Whether these claims have merit will be decided by the courts in due time. Until then, a curious legal argument will take center stage in the litigation: that the federal government's opposition to North Carolina's law somehow invades students' "constitutionally guaranteed right to bodily privacy."
Those words or similar language are found throughout the lawsuit, which more than once presses the notion that the federal government's actions in favor of trans students violate the Constitution.
As a result of the government's overreach, students "will suffer the loss of their constitutional right to privacy, because they will be compelled by the government to use restrooms and locker rooms with members of the opposite sex," wrote lawyers for the faith-based Alliance Defending Freedom, a legal advocacy group representing the plaintiffs.
The "right to privacy" is a peculiar claim for Alliance Defending Freedom, which over the years has supported "religious freedom" litigation before the Supreme Court and lower courts in a number of high-profile disputes. A recent Mother Jones report suggested the group may have played a role in the wave of similar bathroom bills appearing in a number of states.
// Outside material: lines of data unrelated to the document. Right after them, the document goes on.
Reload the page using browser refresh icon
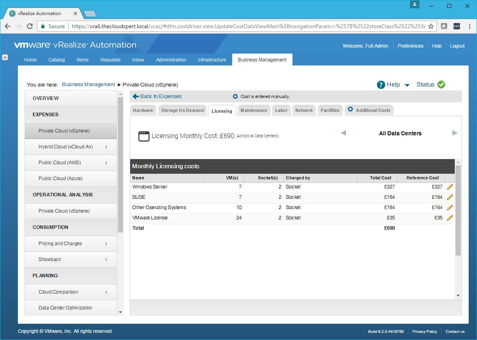Image resolution: width=477 pixels, height=340 pixels. click(30, 26)
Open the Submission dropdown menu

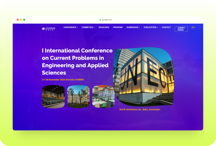133,27
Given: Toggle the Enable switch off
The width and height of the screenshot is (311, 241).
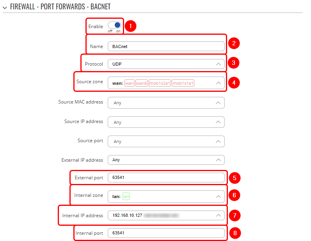Looking at the screenshot, I should (x=115, y=25).
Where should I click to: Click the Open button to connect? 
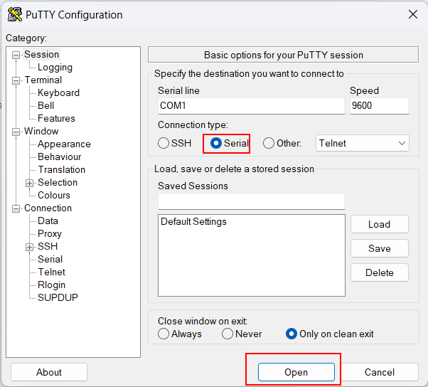click(x=296, y=372)
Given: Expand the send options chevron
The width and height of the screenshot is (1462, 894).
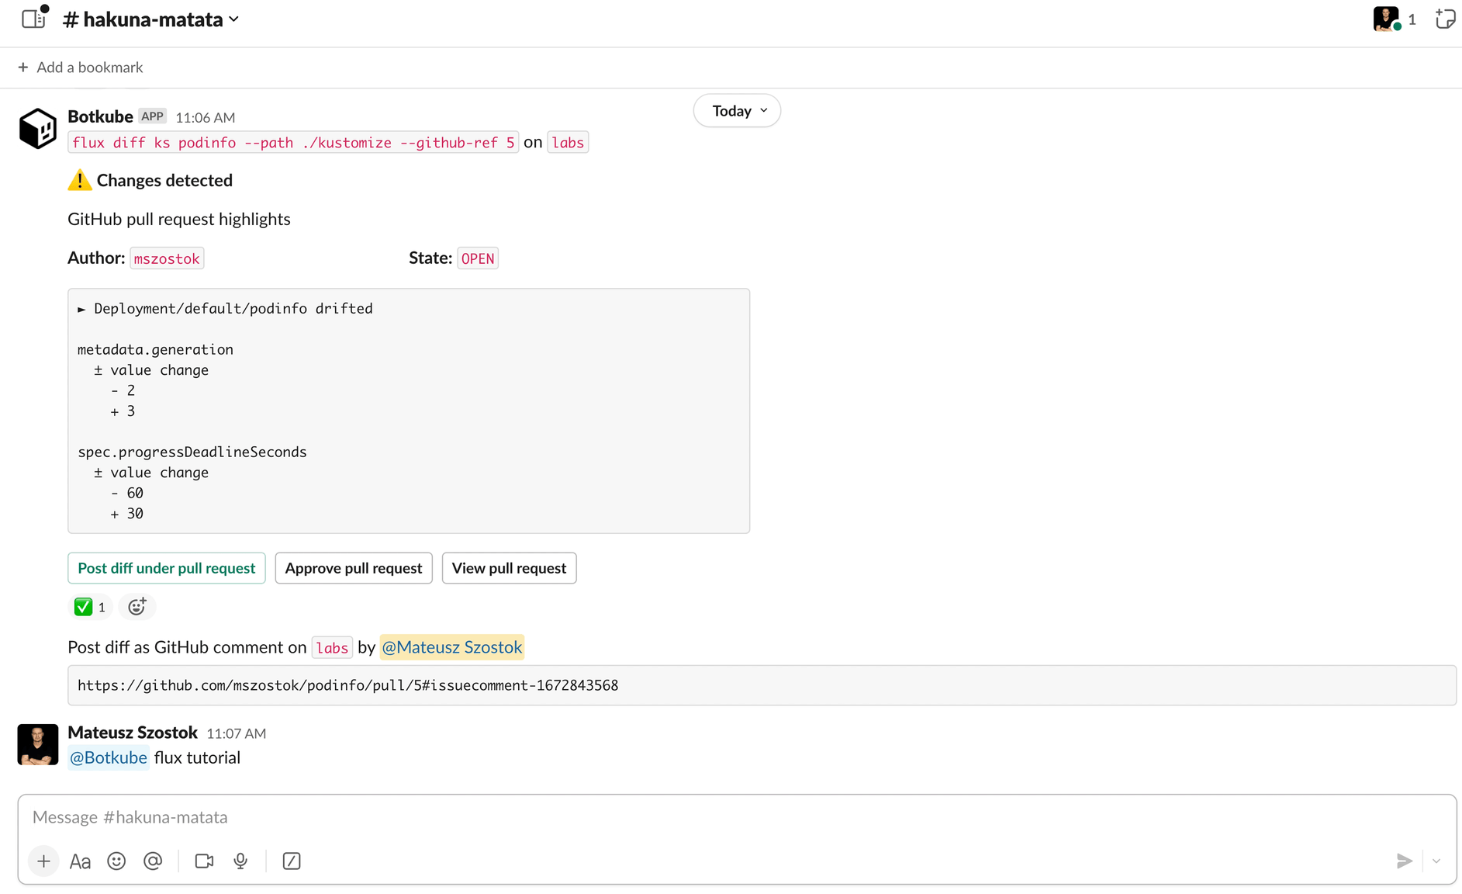Looking at the screenshot, I should [1436, 861].
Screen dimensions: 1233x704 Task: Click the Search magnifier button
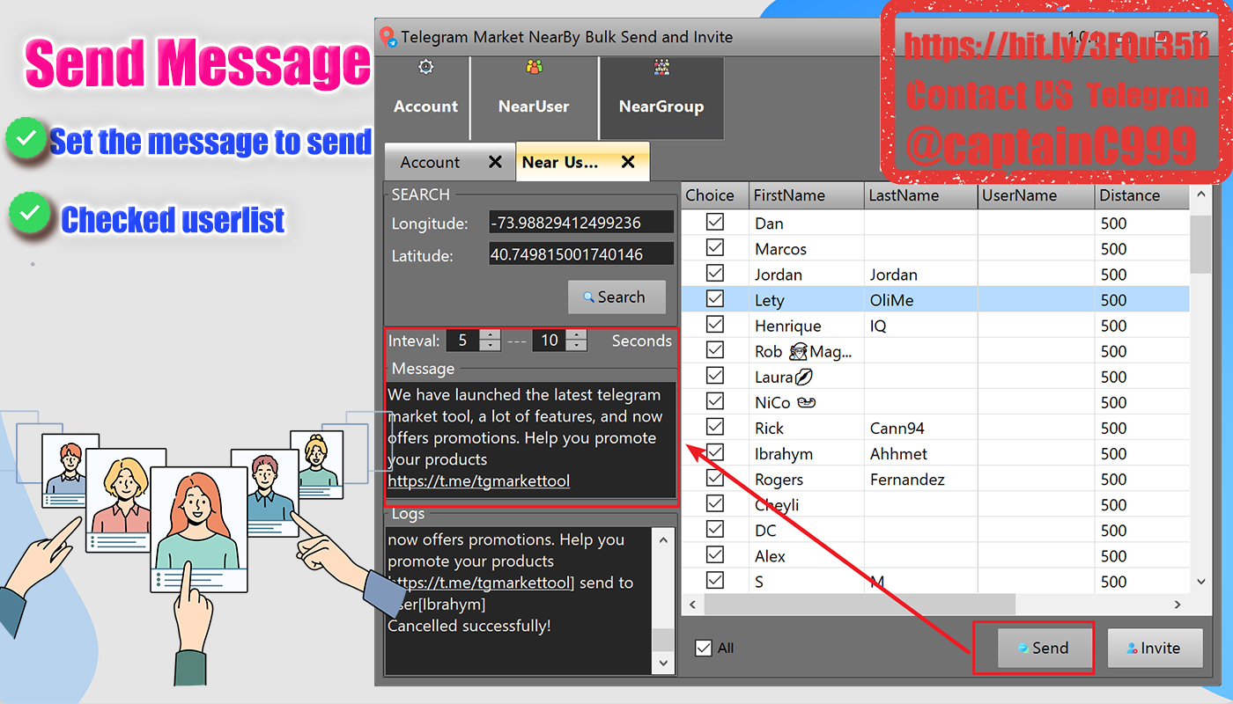coord(617,297)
The reason ADF's appeal to "bodily privacy rights" or the "fundamental right to privacy" may seem out of place -- especially in light of recent constitutional history -- is the lack of an explanation for where the right comes from. The lawyers provide no legal citations or support for its source.
Matt Sharp, one of the ADF lawyers representing the students, tried to make a layman's case for privacy and his clients in an online op-ed in The Daily Signal, but he sidestepped explaining the constitutional source for his position.
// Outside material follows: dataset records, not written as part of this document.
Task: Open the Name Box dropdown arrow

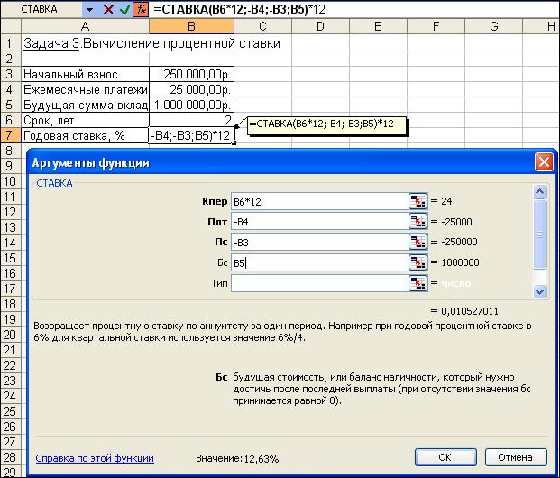Action: tap(89, 9)
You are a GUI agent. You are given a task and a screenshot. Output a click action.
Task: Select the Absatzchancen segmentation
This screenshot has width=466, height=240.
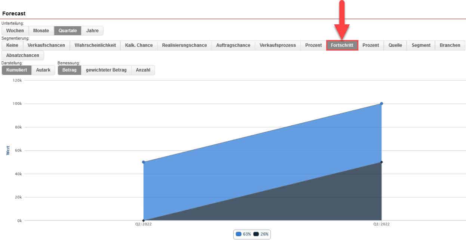[x=23, y=55]
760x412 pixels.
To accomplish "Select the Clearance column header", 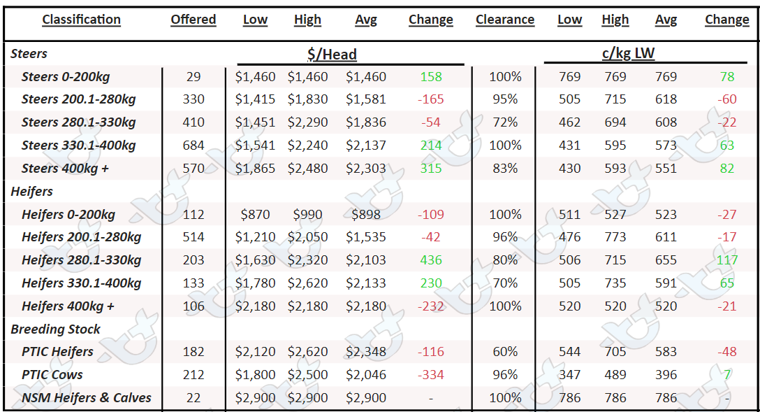I will tap(505, 20).
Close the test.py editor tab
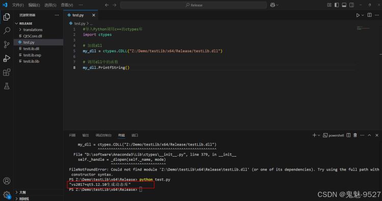 coord(94,15)
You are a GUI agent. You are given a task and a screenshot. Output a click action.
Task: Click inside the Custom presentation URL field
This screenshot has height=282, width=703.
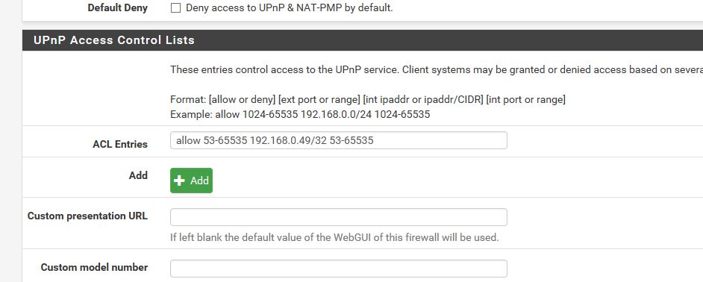(339, 217)
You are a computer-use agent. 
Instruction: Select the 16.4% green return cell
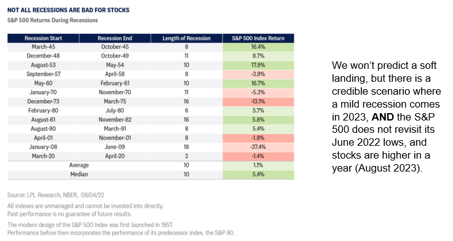[258, 47]
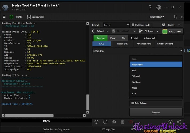Expand the Reboot dropdown menu
This screenshot has height=133, width=190.
(x=100, y=31)
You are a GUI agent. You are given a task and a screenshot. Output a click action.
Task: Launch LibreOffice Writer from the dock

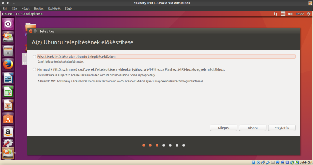click(x=8, y=78)
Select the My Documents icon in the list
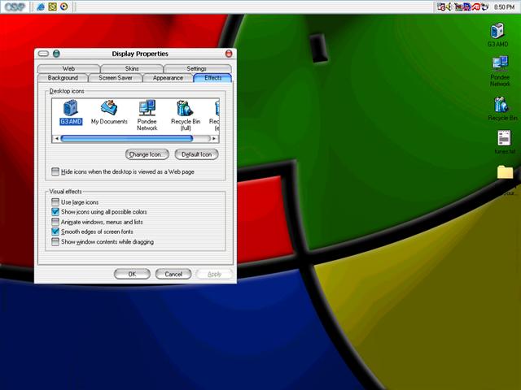This screenshot has height=390, width=521. pos(109,108)
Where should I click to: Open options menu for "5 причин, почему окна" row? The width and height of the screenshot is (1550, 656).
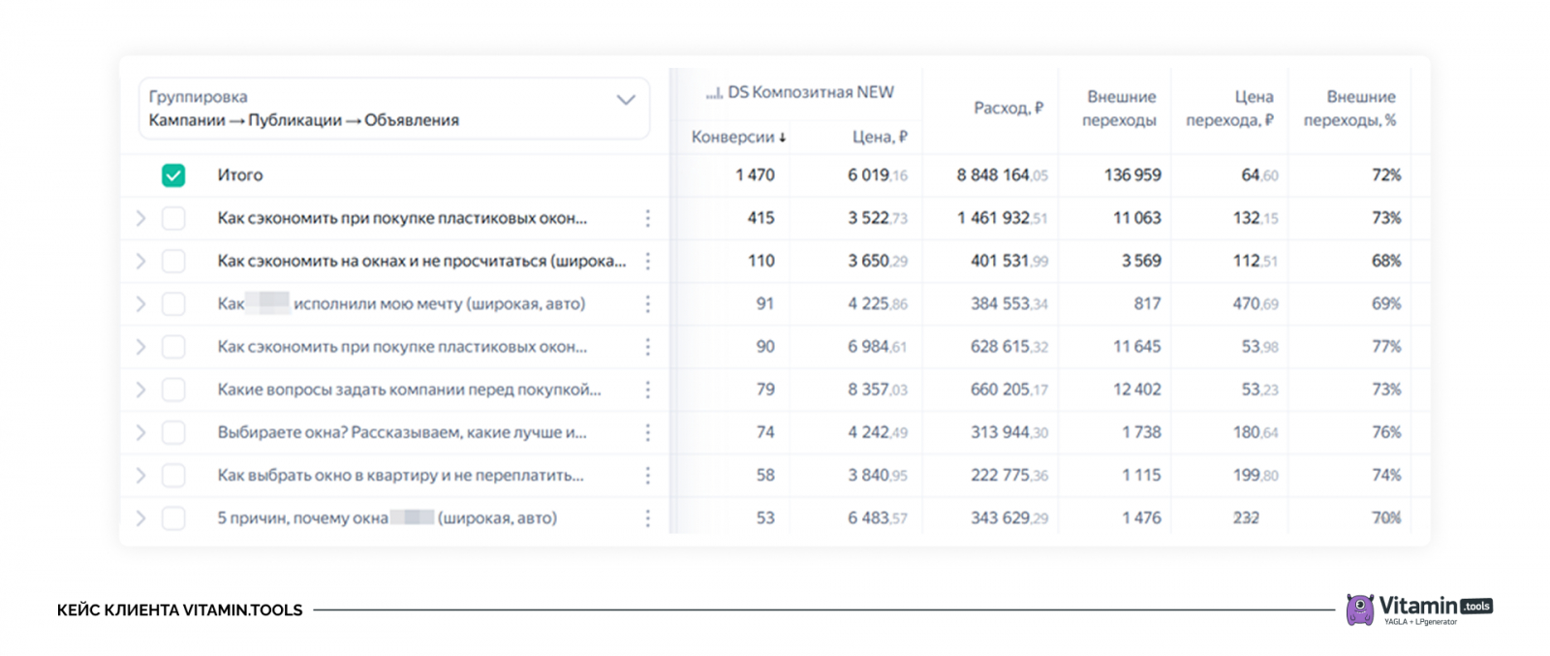pos(647,518)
"Why does privacy even matter? Sure, our courts have recognized that it’s a constitutionally protected right. And our society has long structured itself around the need to allow privacy for the sexes in intimate settings," Sharp wrote, but stopped short of delving much deeper.
A possible explanation for the omission is that the right to privacy is not explicit in the Constitution. Instead, the Supreme Court has recognized it for the past 50 years in a line of cases that are traditionally regarded as liberal -- such as the landmark Roe v. Wade, which legalized abortion, and Lawrence v. Texas, which struck down bans on consensual sex between gay adults across the nation.
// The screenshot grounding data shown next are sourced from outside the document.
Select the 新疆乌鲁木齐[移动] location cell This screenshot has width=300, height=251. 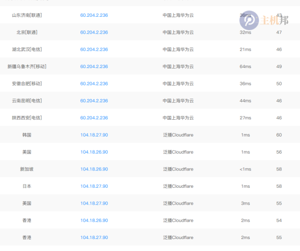tap(27, 67)
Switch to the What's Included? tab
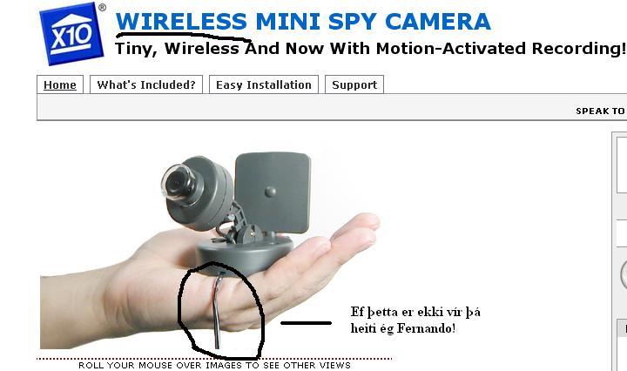Image resolution: width=627 pixels, height=371 pixels. (146, 84)
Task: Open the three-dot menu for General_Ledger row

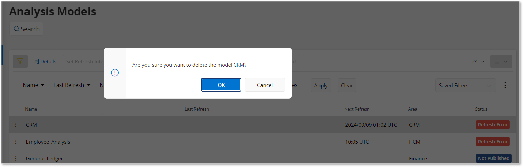Action: click(x=16, y=158)
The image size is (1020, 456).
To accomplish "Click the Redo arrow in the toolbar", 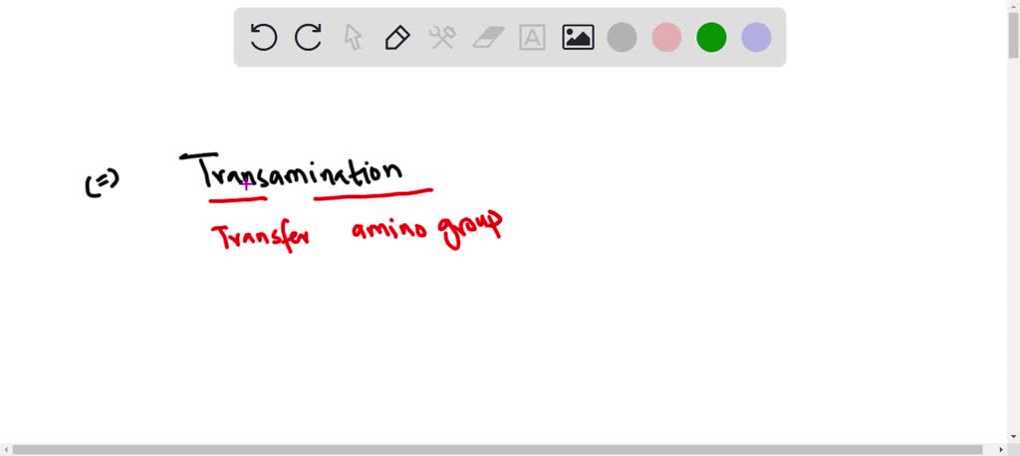I will [308, 38].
Griswold v. Connecticut, the leading 1965 precedent recognizing the right to privacy, featured prominently in these and other decisions expanding on why privacy matters so much for a person's dignity and intimacy -- including last summer's Obergefell v. Hodges, which declared that gay couples have a constitutional right to marry.
“There is no right to privacy.”
The late Justice Antonin Scalia, who roundly rejected atextual readings of the Constitution, dissented in these cases time and again, and in 2013 went as far as to state that "there is no right to privacy" and that the Supreme Court was wrong to ever say that there was. Legal minds on the right generally hold to that view.
Does this mean religious conservatives are embracing the right to privacy anew, or is it simply litigation strategy in the wake of their support of North Carolina's bathroom bill?
Sharp, the ADF lawyer, explained in an interview that the specific goal of the North Carolina litigation isn't to build on these historic precedents, which his organization continues to oppose.
"Those cases have taken" the right to privacy "and twisted it to justify taking human life," he told The Huffington Post, in a reference to the Roe decision.
Instead, he said, the fundamental right his organization is advocating for is rooted in the part of the Constitution that protects citizens against unreasonable searches and seizures.
"The right we refer to is one that dates back to the founding," he said. "It's rooted in the Fourth Amendment, saying that the government can't come in and search your person or your property without having a compelling reason or a warrant for doing so."
The Supreme Court and lower courts typically examines Fourth Amendment cases in the context of criminal prosecutions and investigations. But Sharp said that if one goes farther back in history, there is legal support for a kind of personal privacy that transcends the kind the high court advanced in the 1960s and onward.
"There are court cases from the 1850s that talk about the right to privacy — that the government can't come in and basically force you to expose yourself," he said, adding: "That's the original understanding of the right to privacy, not how it's more recently been interpreted by the court to something far beyond our founders ever envisioned."
Though the students' case against the federal government is still at a very early stage, Sharp said he and his team hope to explore this more "traditional understanding" of the right to privacy as the case moves forward.
"That's what we're harkening back to," he said. "We're not disputing what the court has done in Griswold and some of those other cases. We obviously still disagree with those. We're harkening back to something more traditional -- more foundational in our nation's history."
Asked if his organization would like to do away with the more modern reading of privacy in the coming litigation, Sharp demurred.
"Not directly in these cases," he said. "In other ones? Yeah, especially obviously in the abortion context. We disagree with those. This is sort of a different battle."